===== GESELECTEERD TEKSTFRAGMENT =====

De verantwoordelijkheden en bevoegdheden van aandeelhouders zijn geregeld in het vennootschapsrecht (Boek 2 van het Burgerlijk
Wetboek) en de statuten van de vennootschap. Dat geldt ook voor de verantwoordelijkheden en bevoegdheden van de aandeelhouders
van ABN AMRO Group. In aansluiting op het vennootschapsrecht is in de statuten van ABN AMRO Group N.V. geregeld dat de algemene
vergadering van aandeelhouders – waarin de minister van Financiën is vertegenwoordigd als houder van alle gewone aandelen
in ABN AMRO Group N.V. – de jaarrekening vaststelt en goedkeuring dient te verlenen aan het strategisch plan, het financieringsplan
en de onderdelen van het operationele plan die betrekking hebben op de risicobereidheid en risicotolerantie. Daarnaast gaat
de aandeelhoudersvergadering over de benoeming, de schorsing en het ontslag van de leden van de raad van bestuur en stelt
de aandeelhoudersvergadering het beloningsbeleid voor de raad van bestuur vast. Het vaststellen van de individuele beloning
van leden van de raad van bestuur is geen bevoegdheid van de aandeelhouders, maar van de raad van commissarissen. De leden
van de raad van commissarissen worden benoemd door de vergadering van aandeelhouders. Een andere belangrijke bevoegdheid van
de minister als aandeelhouder van ABN AMRO Group N.V. is het verlenen van voorafgaande goedkeuring aan grote (des)investeringen.

===== RECORDS UIT DATASET =====

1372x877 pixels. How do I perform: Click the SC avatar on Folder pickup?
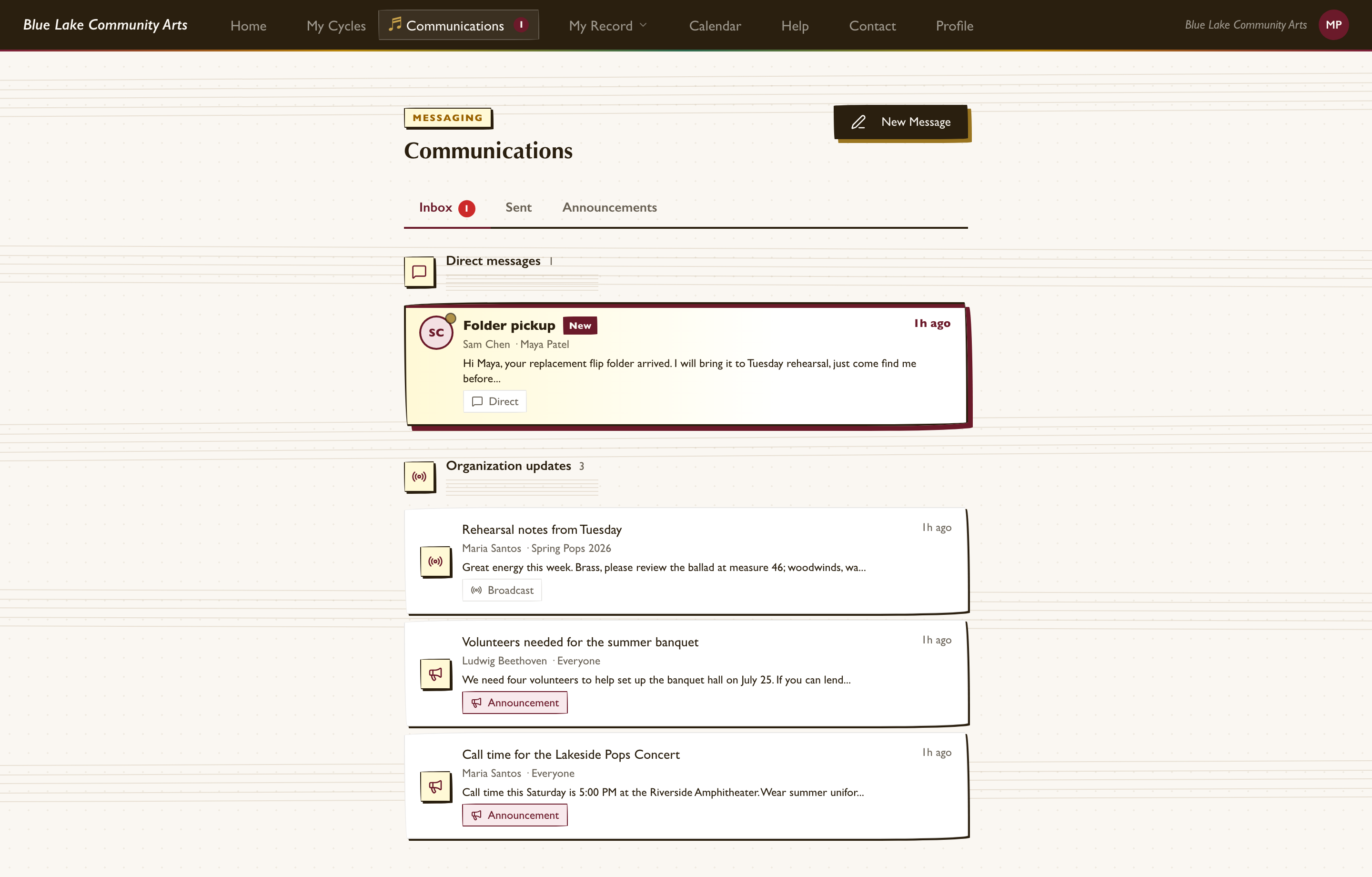tap(436, 332)
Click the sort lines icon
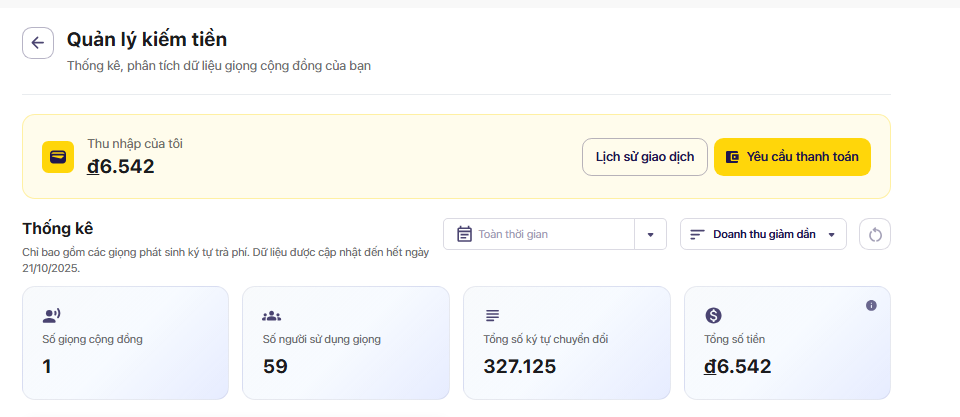Viewport: 960px width, 417px height. tap(698, 234)
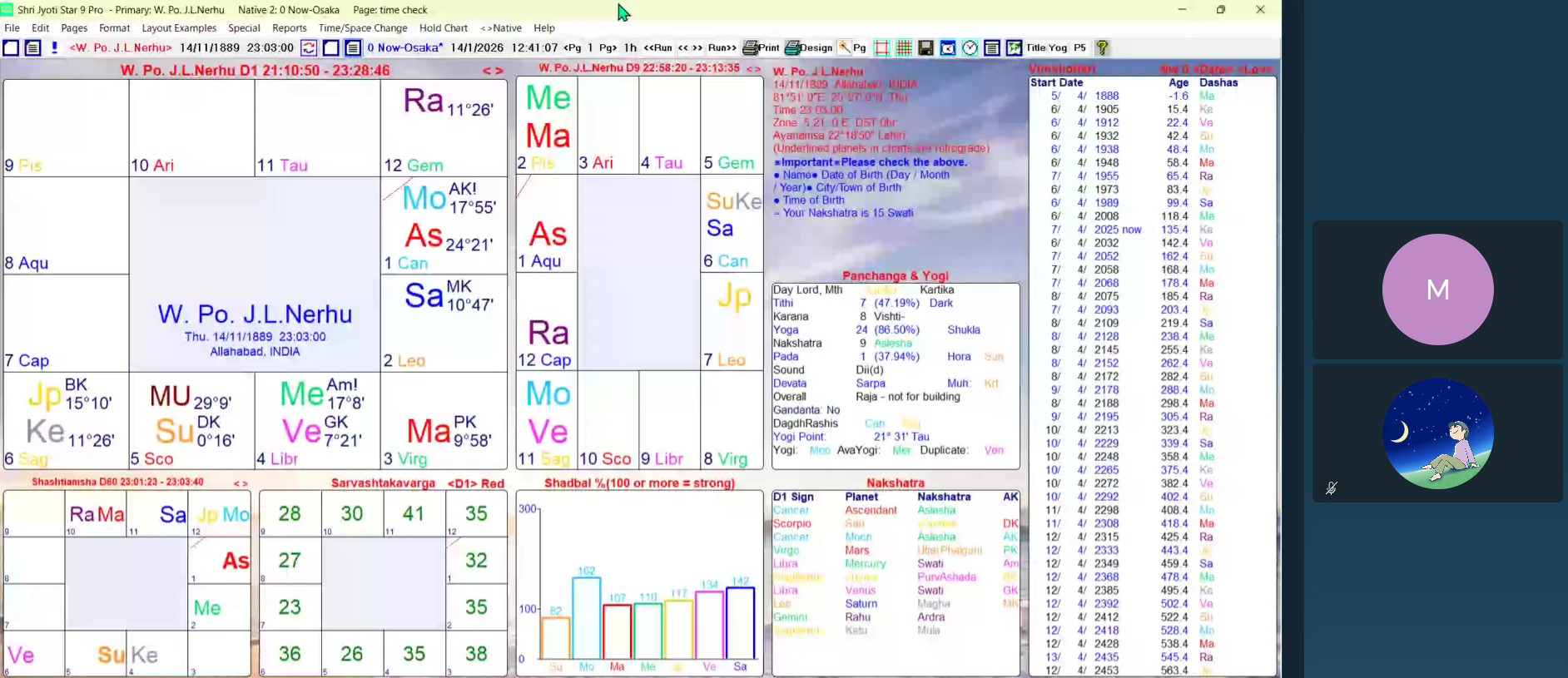Click the clock icon in toolbar
Screen dimensions: 1568x678
pyautogui.click(x=970, y=48)
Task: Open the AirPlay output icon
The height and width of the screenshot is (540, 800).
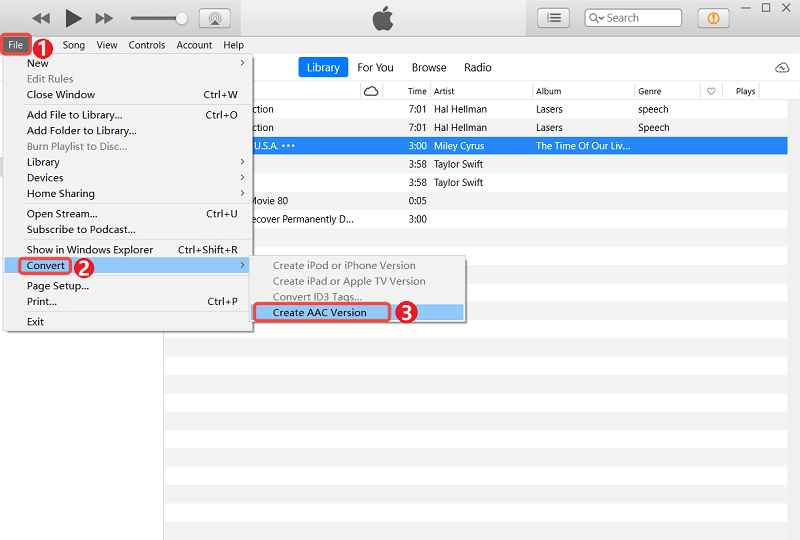Action: pyautogui.click(x=214, y=18)
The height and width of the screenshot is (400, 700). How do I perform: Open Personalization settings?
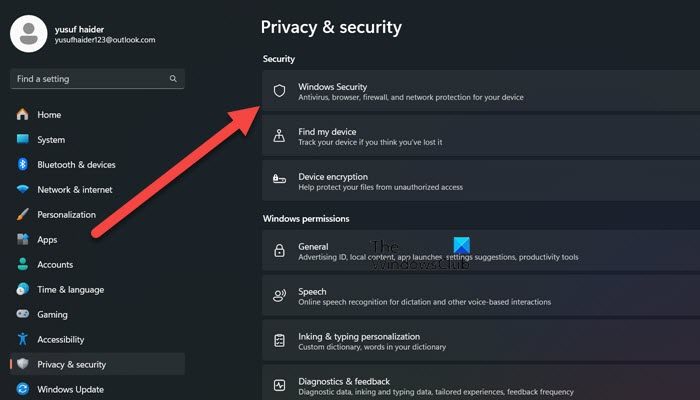point(66,215)
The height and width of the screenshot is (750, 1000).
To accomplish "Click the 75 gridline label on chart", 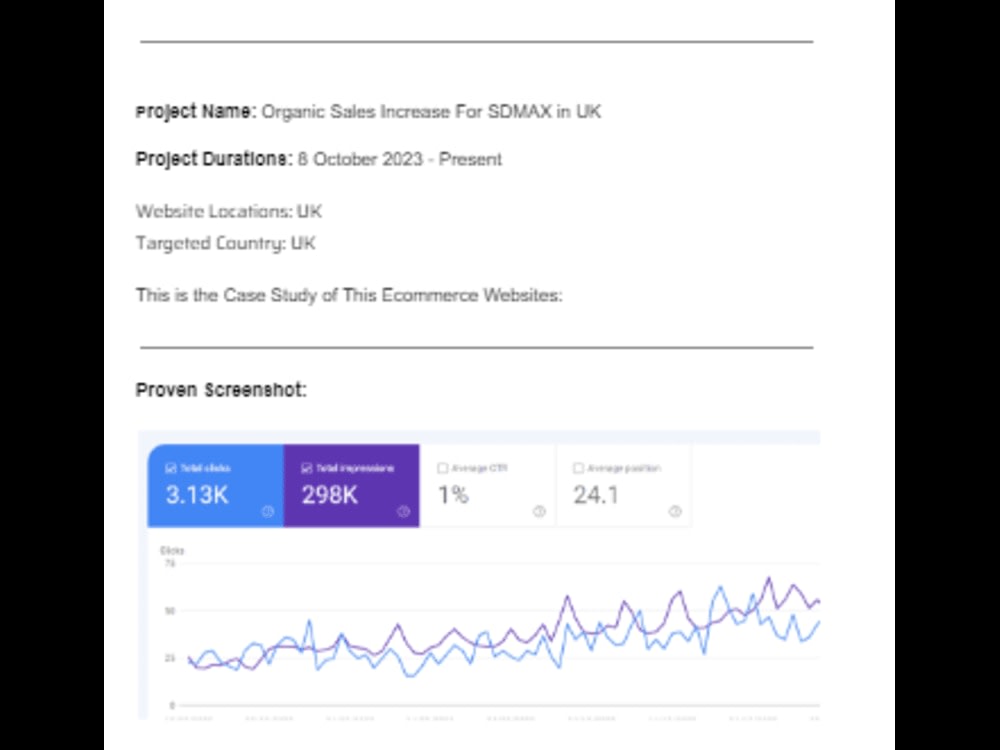I will tap(170, 563).
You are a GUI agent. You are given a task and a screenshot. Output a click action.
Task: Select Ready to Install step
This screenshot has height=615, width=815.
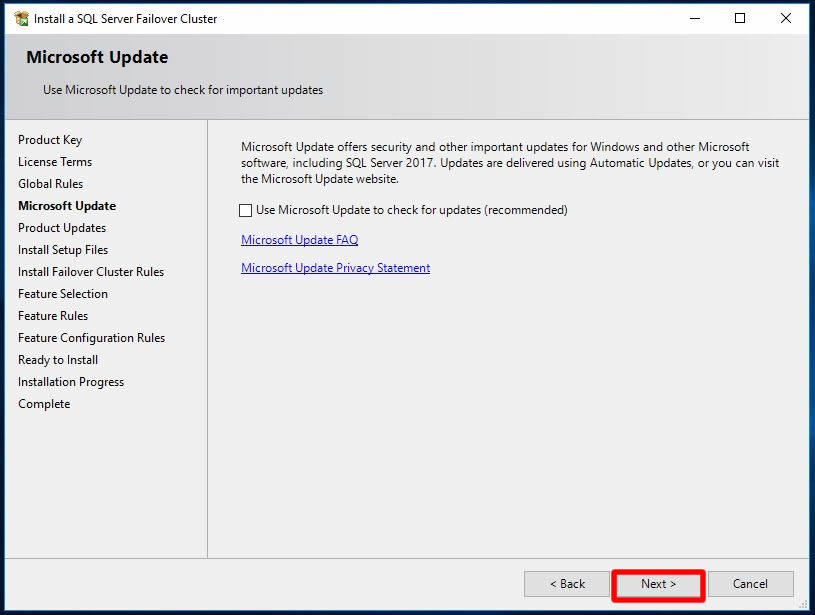click(58, 360)
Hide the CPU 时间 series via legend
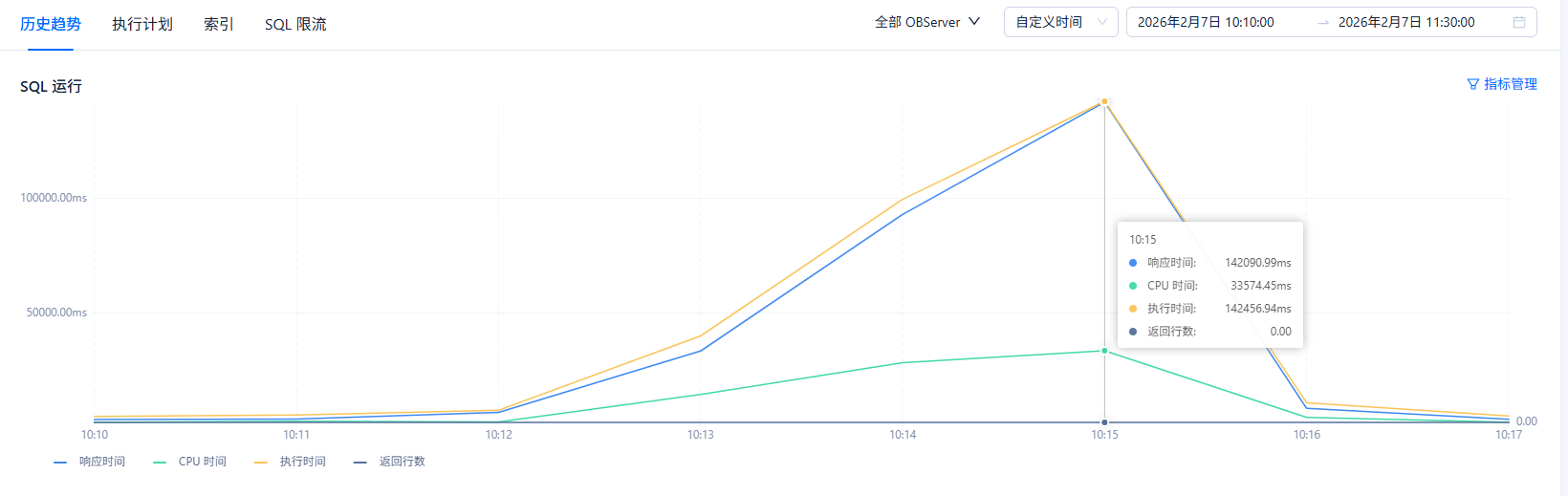Screen dimensions: 1568x496 point(202,462)
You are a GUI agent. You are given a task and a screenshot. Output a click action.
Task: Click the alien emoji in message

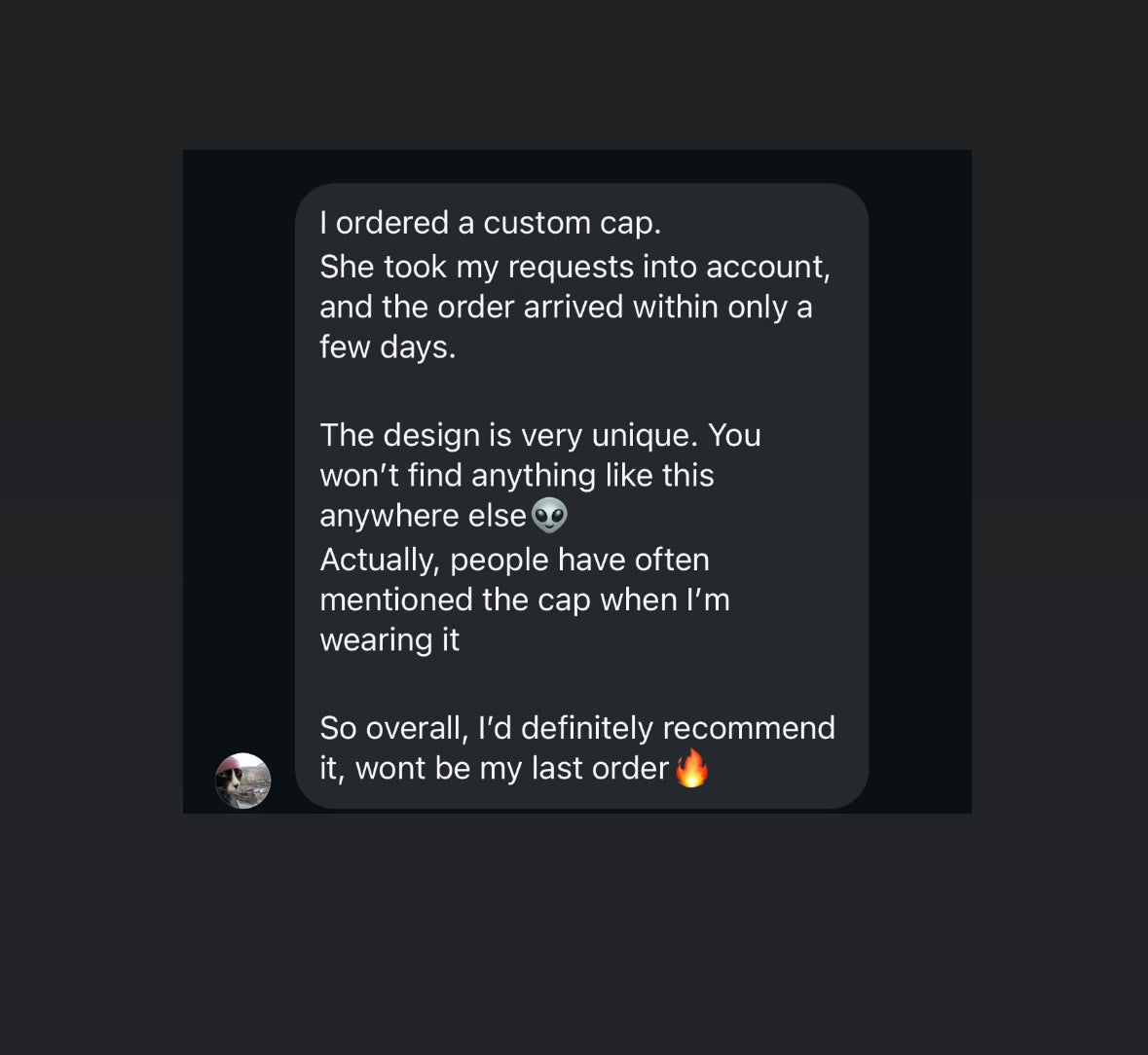[x=549, y=515]
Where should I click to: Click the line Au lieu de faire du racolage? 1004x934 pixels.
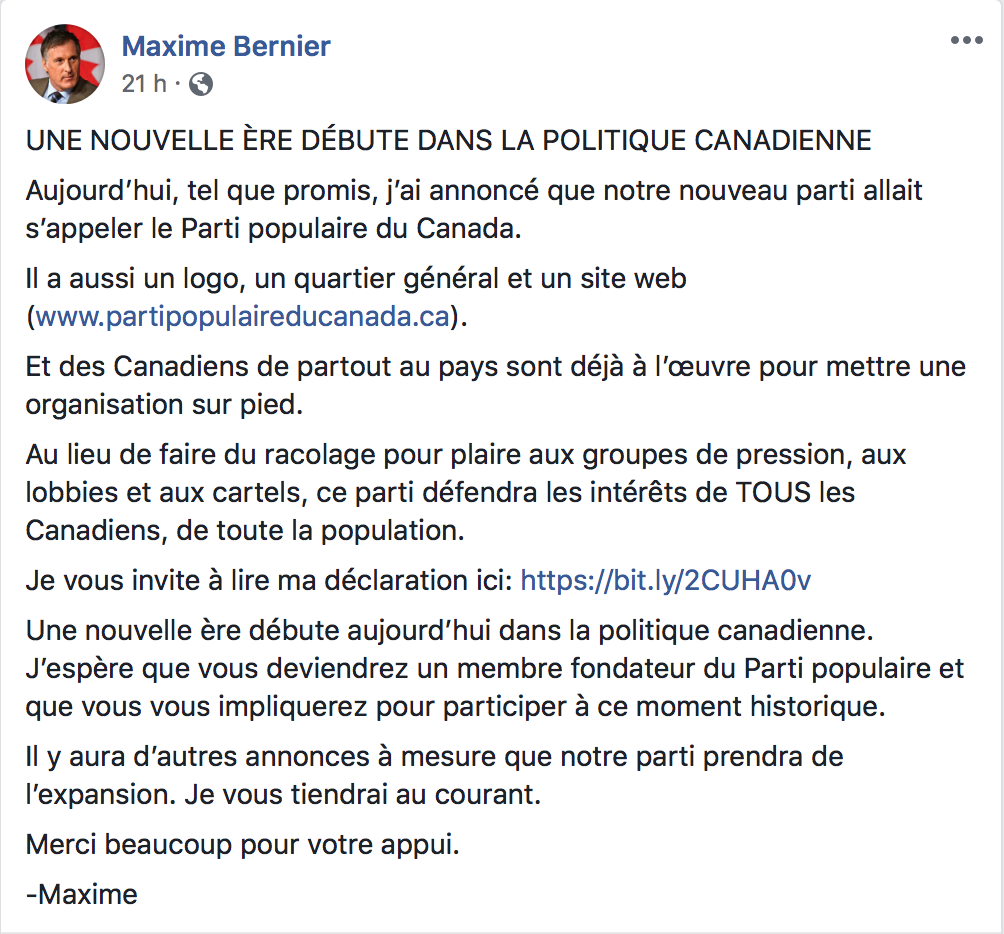coord(466,455)
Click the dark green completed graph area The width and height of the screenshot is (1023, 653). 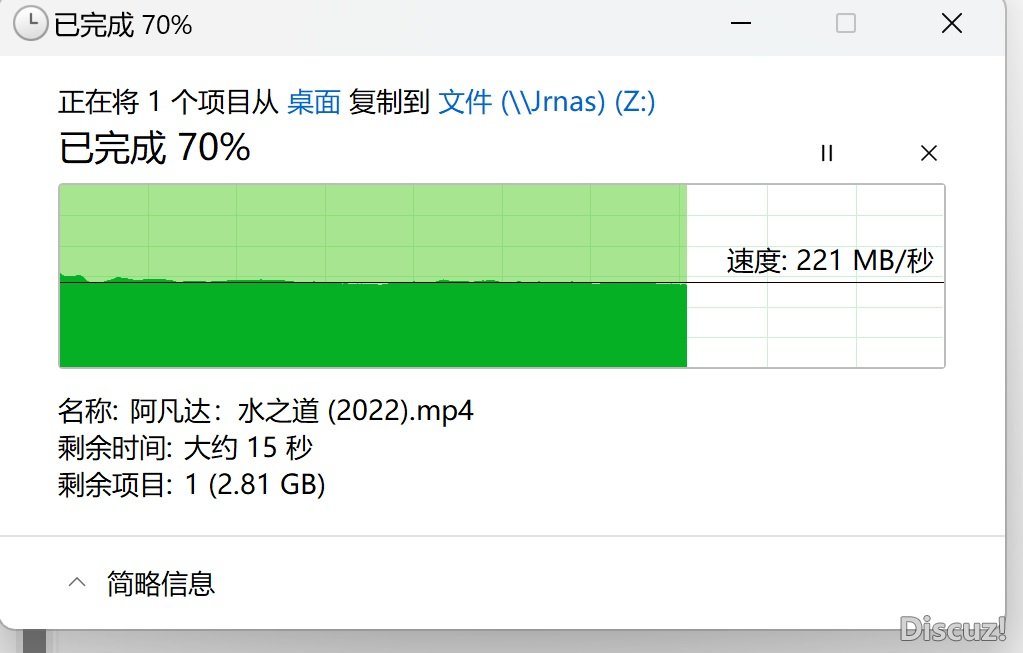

=====

§ **UW OPDRACHTEN**
• A. Geef voor elk van de volgende beweringen aan of deze overeenkomt met het tekstfragment over de aandeelhouders van ABN AMRO Group. Antwoord per bewering met ja of nee en citeer letterlijk de woorden uit het tekstfragment die de doorslag geven. (i) De raad van commissarissen stelt de individuele beloning van leden van de raad van bestuur vast. (ii) De leden van de raad van commissarissen worden benoemd door de raad van bestuur. (iii) De minister van Financiën houdt alle gewone aandelen in ABN AMRO Group N.V.
• B. Vertaal de volgende zin uit het tekstfragment naar het Engels: "Een andere belangrijke bevoegdheid van de minister als aandeelhouder van ABN AMRO Group N.V. is het verlenen van voorafgaande goedkeuring aan grote (des)investeringen."
• C. Schrijf het tekstfragment over de bevoegdheden van de aandeelhouders van ABN AMRO Group verder, aansluitend op de laatste zin.
De records hebben geen verband met het tekstfragment.

§ **ANTWOORDEN OP OPDRACHTEN**
• A.
(i) Ja: "Het vaststellen van de individuele beloning van leden van de raad van bestuur is geen bevoegdheid van de aandeelhouders, maar van de raad van commissarissen."
(ii) Nee: "De leden van de raad van commissarissen worden benoemd door de vergadering van aandeelhouders."
(iii) Ja: "de minister van Financiën is vertegenwoordigd als houder van alle gewone aandelen in ABN AMRO Group N.V."

• B. Another important power of the minister as shareholder of ABN AMRO Group N.V. is granting prior approval for major (dis)investments.

• C.
Met betrekking tot de positie van de minister van Financiën als aandeelhouder bij ABN AMRO verwijs ik voorts naar de brief
van 26 juni 2009 van mijn ambtsvoorganger aan de Tweede Kamer (Kamerstukken II 2008/09, 32 000, nr. 1). In die brief is verwoord dat de focus van de staat als aandeelhouder ligt op bedrijfseconomische doelmatigheid, het creëren
van (aandeelhouders)waarde met een passend risicoprofiel en oog voor eerlijke concurrentieverhoudingen. De staat richt zich
als aandeelhouder op zijn eigen taken en verantwoordelijkheden. Het besturen van de financiële instellingen, en het vennootschappelijke
toezicht daarop, zijn de respectieve verantwoordelijkheden van de raden van bestuur en de raden van commissarissen.